Originally sculpted in 1950, Dynamic Projection at Thirty Degrees was then cast by Pevsner in a bronze edition of three. The final cast, produced in 1961 and purchased by Raymond and Patsy Nasher in 1983, resides at the Nasher Sculpture Center.
Although the Soviet government officially denounced Constructivism by the 1930s, the movement continued to influence Western artists in the decades to follow. After World War I, László Moholy-Nagy revised the Bauhaus curriculum to endorse abstraction across multiple disciplines, while artists like Barbara Hepworth adapted the principles of Constructivism to the British avant-garde. Minimalist Dan Flavin, known for his use of fluorescent lights, created a series of the sculptures in the 1960s in honor of the Constructivist legacy, titled Monument to V. Tatlin.

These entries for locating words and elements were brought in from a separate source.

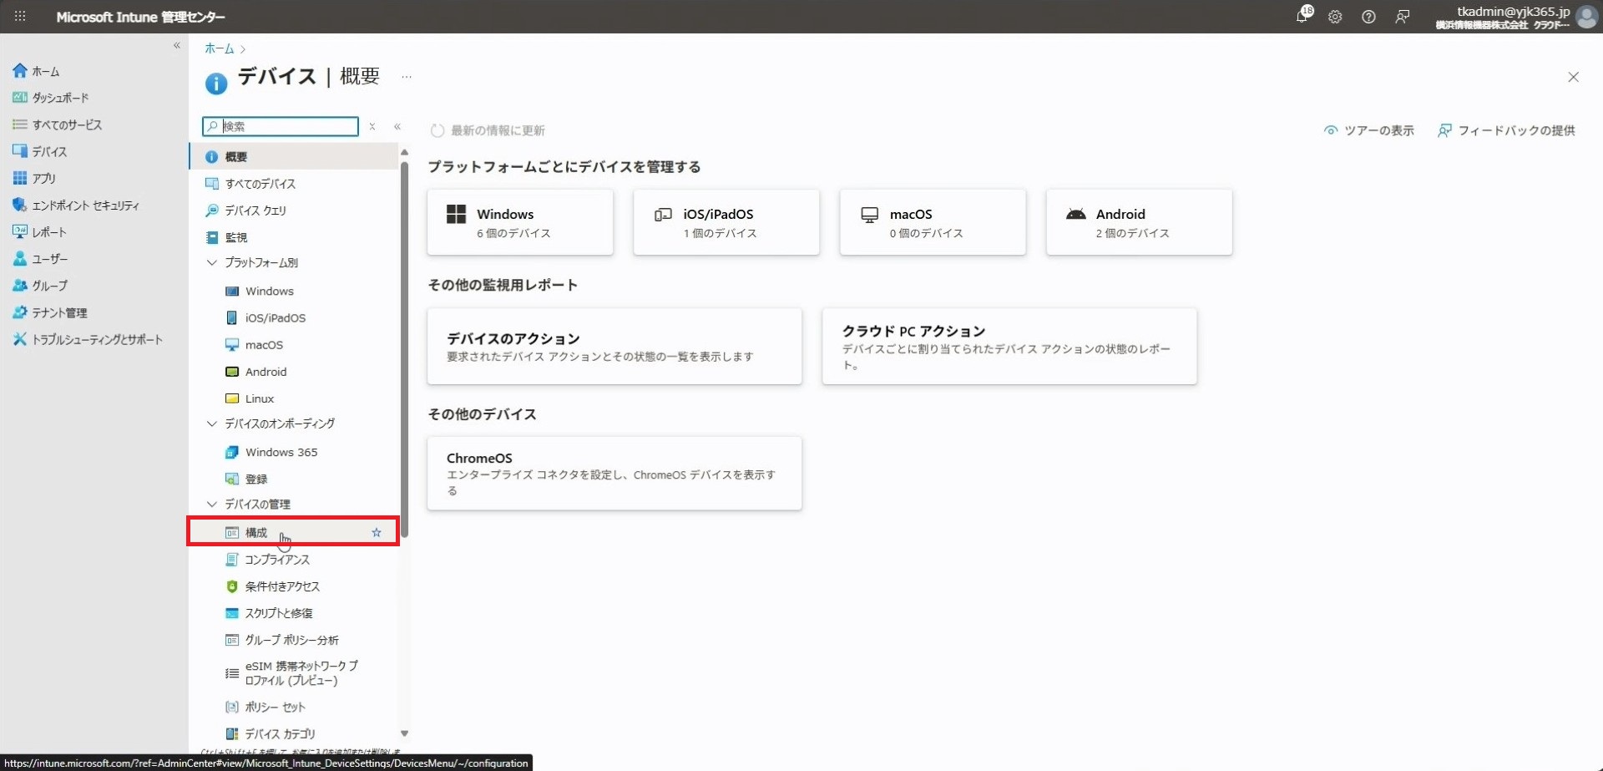Open the app launcher waffle icon

click(x=20, y=17)
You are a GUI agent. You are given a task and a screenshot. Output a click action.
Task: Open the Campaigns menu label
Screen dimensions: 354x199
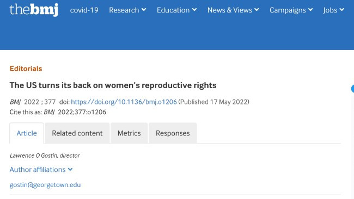(288, 10)
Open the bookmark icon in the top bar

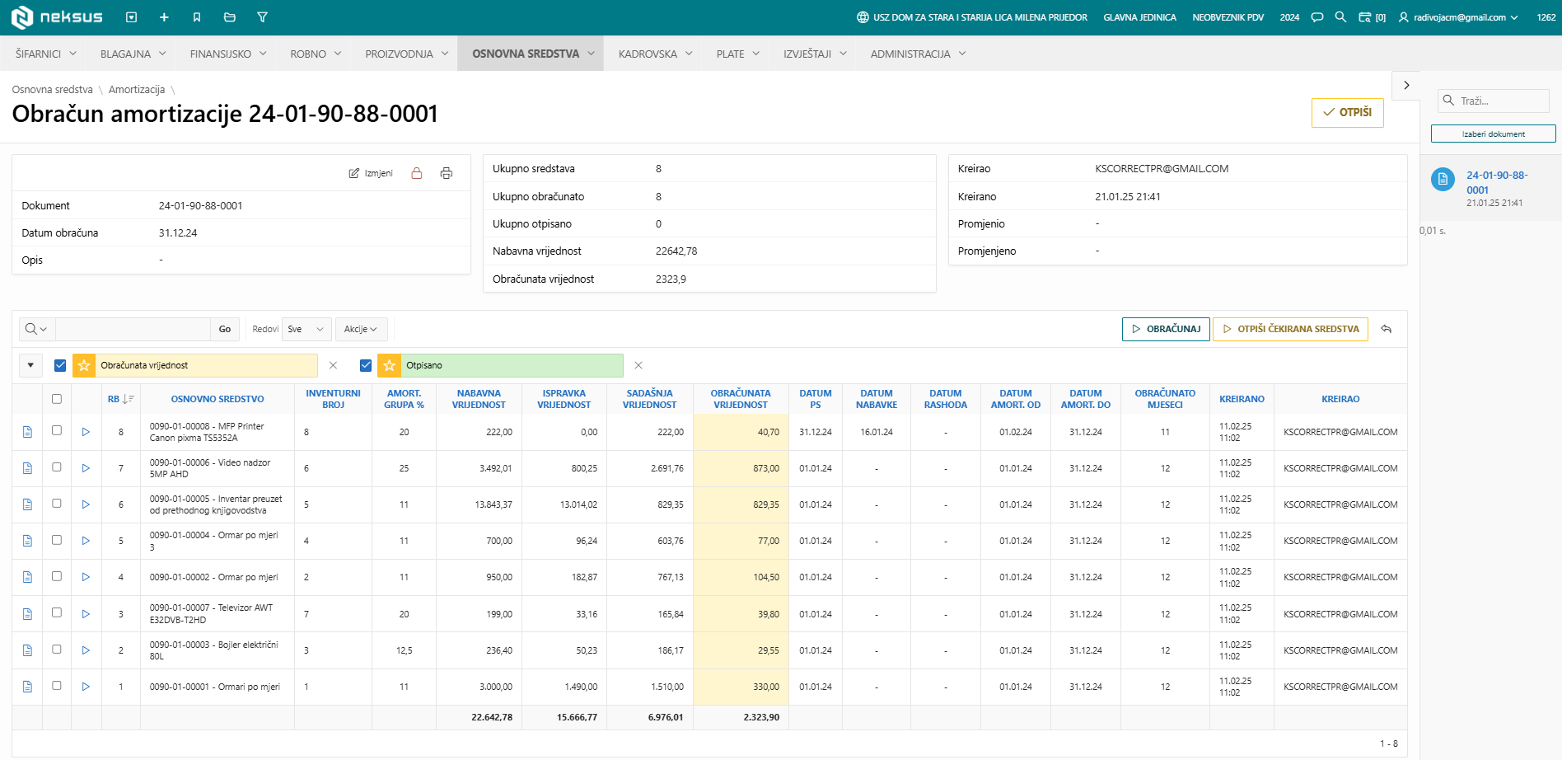click(x=197, y=17)
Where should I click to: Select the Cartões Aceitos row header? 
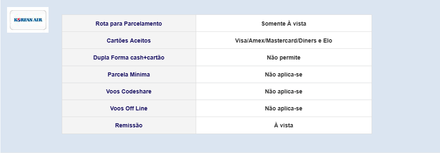pos(129,41)
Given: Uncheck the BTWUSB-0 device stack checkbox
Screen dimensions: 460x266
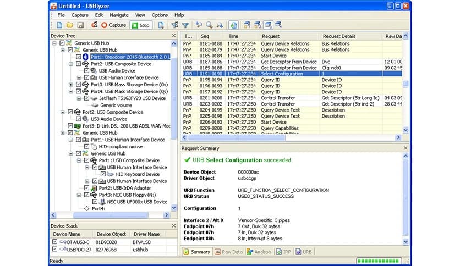Looking at the screenshot, I should point(54,241).
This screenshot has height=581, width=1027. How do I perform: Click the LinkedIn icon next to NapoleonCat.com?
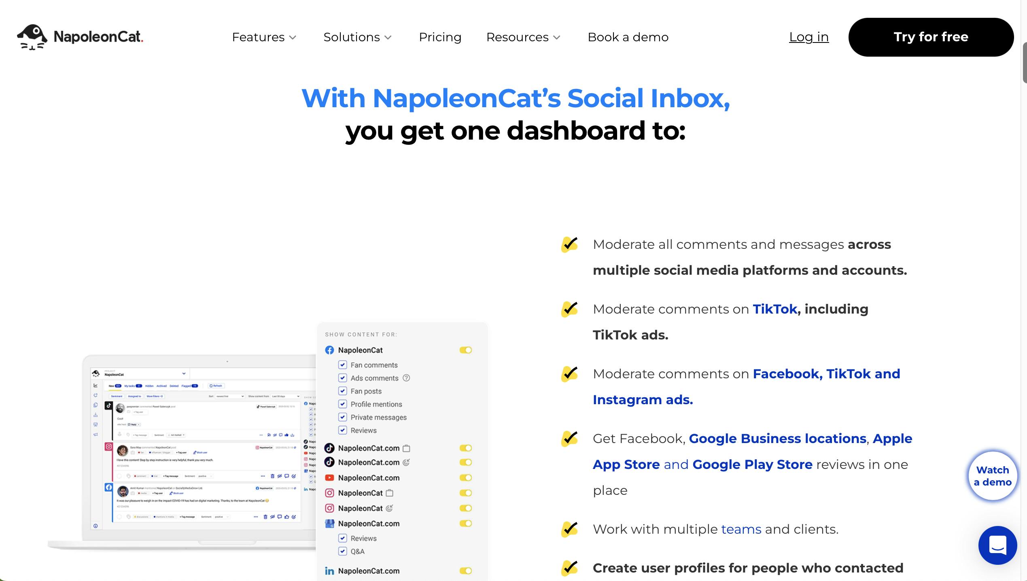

Building off the notion of the memorial, contemporary sculptor Bettina Pousttchi fashioned the series Double Monument for Flavin and Tatlin; the tenth work in the series was exhibited at the Nasher Sculpture Center in the summer of 2014 and subsequently was acquired by the Nasher.

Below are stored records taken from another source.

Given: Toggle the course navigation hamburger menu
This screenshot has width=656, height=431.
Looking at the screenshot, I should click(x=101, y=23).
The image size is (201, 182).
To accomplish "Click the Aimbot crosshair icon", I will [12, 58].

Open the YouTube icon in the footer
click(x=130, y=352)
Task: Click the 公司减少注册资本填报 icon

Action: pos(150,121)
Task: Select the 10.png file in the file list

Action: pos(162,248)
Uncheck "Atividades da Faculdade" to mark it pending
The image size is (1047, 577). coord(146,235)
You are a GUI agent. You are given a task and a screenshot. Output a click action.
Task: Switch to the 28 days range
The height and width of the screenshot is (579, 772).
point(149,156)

In an effort to depict the invisible forces at work in the universe, Pevsner helped redefine the role of contemporary sculpture. He encouraged artists to consider space as a material in its own right, thereby paving the way for successive generations who continued to ruminate on the flaws and virtues of Constructivist formalism. But Pevsner refused to eliminate the human element, stating:
In my work I regard space as an unending expanse…
In science one is engaged directly with objective
knowledge and logic. But in art this is not the case;
instead, it is a feeling of passion that moves an artist—
it is love, it is poetry.4
Written by Jessie Stephens, Nasher Sculpture Center Curatorial Intern
1 Chipp, Herschel B., and Peter Selz.Theories of modern art: a source book by artists and critics. (Berkeley: University of California Press,1968), 328.
2 Edelstein, Beth. “The materials and methods of Antoine Pevsner’s sculpture.” MA diss., New York University, Institute of Fine Arts, 2004.
3 Pevsner, Antoine. “Science Foils Poetry.” Leonardo 10, no. 4 (1977): 324.